The mystery deepens with the next section, titled “The Brain Eaters,” which employs nearly the opposite approach in recounting Fancher’s early life, from his birth in 1938 until his divorce from his second wife, the actress Sue Lyon, in 1964. In contrast to the one that Escapes begins with, this story has an epic sweep: we learn that Fancher was arrested for gang fighting and grand theft auto at the age of 15; that he ran away from home the next year and took a freighter from Galveston, Texas to Barcelona, Spain to become a flamenco dancer; that on his way back to the United States he was invited to dinner by Marlon Brando and Salvador Dali; that he was threatened at gunpoint after having an affair with a policeman’s wife; that he also lived briefly lived with a “schizophrenic lingerie model”; and that his movie career started when actor/director Bruno VeSota spotted him walking down the street and shouted to him, “Hey, wolfboy, want to be in a movie?,” leading to an uncredited appearance in the indie horror film The Brain Eaters. These fantastical events are presented in a series of 59 title cards punctuated only briefly by archival photographs, films clips, and comic panels, as though nothing short of a big-budget biopic could do justice to such a life, so why bother trying?

Gradually, a method emerges to the madness: we realize that the chapter titles given to each section of the film are taken from movies and television programs that Fancher appeared in, and that the clips which begin appearing in abundance again in the third section (“It Was Always Fun For Me”) and pepper the rest of the film all feature Fancher and/or the other actors or actresses he’s talking about. All of this lends Escapes an almost experimental quality: it’s part collage film, part celebration of character actors as the unsung heroes of Hollywood, part meditation on the cause-and-effect relationship between an actor’s persona and the roles they play. It also likely explains why some less obviously relevant stories were included in the film (because they were compatible with the available footage).

The second half of the film is less formally inventive than the first, but may have more to offer to the fans of Blade Runner that constitute it’s most likely audience. Chapter five tells the tale of how Fancher came to meet Philip K. Dick, who denied his request to option the short story “Do Androids Dream of Electric Sheep?,” chapter six explains how he came to have the opportunity to turn it into a screenplay anyway after his close friend Brian Kelly purchases the rights at Fancher’s suggestion, and chapter seven is full of factoids and stories from the set that wouldn’t be out of place on a Blade Runner DVD extra. Unfortunately, for as interesting as some of the material in this last section is, it can’t help but weigh down a film that almost everywhere else feels like it’s on the verge of floating off into space.

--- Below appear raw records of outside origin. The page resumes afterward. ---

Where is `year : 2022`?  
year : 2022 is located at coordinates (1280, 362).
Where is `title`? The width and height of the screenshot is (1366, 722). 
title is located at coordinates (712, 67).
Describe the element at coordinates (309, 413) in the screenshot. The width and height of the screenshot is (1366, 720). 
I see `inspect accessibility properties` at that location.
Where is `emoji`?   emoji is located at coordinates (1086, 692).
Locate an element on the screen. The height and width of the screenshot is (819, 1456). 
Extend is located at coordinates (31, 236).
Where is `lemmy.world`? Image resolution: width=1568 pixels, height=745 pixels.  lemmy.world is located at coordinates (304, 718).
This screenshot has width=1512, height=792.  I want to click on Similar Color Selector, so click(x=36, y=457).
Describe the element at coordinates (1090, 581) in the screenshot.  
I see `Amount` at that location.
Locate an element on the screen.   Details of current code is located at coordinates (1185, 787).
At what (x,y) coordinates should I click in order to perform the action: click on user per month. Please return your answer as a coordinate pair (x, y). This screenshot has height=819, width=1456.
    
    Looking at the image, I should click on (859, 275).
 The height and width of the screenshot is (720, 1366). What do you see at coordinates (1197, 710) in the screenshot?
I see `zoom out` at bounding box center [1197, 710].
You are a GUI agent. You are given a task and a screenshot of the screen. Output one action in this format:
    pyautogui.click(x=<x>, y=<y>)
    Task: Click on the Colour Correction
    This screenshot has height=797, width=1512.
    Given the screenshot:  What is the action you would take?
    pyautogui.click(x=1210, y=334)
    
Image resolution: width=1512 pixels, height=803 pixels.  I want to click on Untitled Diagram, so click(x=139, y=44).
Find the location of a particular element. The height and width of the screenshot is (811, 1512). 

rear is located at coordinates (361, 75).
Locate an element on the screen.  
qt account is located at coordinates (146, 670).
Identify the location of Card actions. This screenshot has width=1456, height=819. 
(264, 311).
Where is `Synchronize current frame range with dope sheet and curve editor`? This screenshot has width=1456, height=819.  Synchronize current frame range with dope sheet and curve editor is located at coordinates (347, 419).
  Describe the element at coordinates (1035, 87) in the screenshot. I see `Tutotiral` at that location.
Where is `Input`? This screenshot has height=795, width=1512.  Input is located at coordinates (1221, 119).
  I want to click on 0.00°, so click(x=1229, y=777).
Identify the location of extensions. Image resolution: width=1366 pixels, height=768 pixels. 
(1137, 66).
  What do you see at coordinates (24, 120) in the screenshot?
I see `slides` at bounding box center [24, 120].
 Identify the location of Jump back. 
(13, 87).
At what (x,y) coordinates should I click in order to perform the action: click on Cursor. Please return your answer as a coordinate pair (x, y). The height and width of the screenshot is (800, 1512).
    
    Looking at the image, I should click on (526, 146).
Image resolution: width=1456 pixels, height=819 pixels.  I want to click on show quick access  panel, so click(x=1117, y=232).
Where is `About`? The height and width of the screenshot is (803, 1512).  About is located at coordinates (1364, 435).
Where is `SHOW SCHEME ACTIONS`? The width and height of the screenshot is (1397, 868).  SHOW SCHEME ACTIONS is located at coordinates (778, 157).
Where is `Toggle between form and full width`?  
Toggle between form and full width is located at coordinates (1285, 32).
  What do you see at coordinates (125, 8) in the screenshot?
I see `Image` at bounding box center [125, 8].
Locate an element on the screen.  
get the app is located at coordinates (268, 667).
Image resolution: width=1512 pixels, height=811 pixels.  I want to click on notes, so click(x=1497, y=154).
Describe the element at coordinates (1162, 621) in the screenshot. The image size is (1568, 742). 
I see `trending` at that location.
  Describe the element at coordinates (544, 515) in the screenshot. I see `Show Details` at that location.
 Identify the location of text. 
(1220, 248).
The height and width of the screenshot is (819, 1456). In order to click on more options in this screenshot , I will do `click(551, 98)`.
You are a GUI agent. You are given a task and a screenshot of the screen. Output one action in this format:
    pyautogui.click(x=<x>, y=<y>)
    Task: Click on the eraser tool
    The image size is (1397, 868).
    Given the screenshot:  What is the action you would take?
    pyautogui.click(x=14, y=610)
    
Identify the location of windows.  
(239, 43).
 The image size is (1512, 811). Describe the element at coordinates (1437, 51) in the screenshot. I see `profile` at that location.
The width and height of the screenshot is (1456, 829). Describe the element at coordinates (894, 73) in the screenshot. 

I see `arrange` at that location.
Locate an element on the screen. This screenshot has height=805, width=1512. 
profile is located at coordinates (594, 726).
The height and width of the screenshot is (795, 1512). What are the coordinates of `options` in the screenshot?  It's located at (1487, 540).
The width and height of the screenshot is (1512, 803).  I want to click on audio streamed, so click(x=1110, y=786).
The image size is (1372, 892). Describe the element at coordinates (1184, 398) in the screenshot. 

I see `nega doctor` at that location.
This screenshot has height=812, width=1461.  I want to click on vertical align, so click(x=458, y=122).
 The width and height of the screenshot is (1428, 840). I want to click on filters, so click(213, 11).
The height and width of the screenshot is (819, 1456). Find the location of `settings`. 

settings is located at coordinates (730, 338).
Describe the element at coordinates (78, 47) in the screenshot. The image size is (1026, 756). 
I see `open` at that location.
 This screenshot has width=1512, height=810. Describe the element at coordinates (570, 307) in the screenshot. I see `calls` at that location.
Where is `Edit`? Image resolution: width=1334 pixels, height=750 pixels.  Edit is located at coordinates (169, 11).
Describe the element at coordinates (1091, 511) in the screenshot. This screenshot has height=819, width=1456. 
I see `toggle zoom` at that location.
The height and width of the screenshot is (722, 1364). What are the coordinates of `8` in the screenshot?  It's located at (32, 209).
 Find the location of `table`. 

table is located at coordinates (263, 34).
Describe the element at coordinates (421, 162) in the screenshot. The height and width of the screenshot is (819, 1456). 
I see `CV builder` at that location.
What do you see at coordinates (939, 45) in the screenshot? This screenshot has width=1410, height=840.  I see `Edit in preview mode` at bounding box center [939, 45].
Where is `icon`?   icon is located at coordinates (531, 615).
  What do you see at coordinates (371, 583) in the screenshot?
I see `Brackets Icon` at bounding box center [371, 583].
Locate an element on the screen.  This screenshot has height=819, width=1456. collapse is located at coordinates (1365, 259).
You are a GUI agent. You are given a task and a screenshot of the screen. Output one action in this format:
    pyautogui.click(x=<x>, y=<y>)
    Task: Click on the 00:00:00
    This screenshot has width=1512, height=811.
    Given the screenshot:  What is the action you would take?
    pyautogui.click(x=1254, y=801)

Escapes ends with a coda about the word “duende,” which Fancher describes as a “very Spanish” concept which refers to “anything that has death in it and wants to live beyond its limits” and “something that’s crazy, that can’t be relied upon.” In other words, there's a certain nobility in failing because you stretched your limits and reached too far. Michael Almereyda doesn’t fully succeed in solving the puzzle of how to include enough content related to Blade Runner to satisfy viewers who wouldn’t otherwise be interested in a documentary about an obscure screenwriter while remaining true to his subject’s unconventional life, but that shouldn't detract from everything the film does achieve. Like Hampton Fancher himself, it has duende.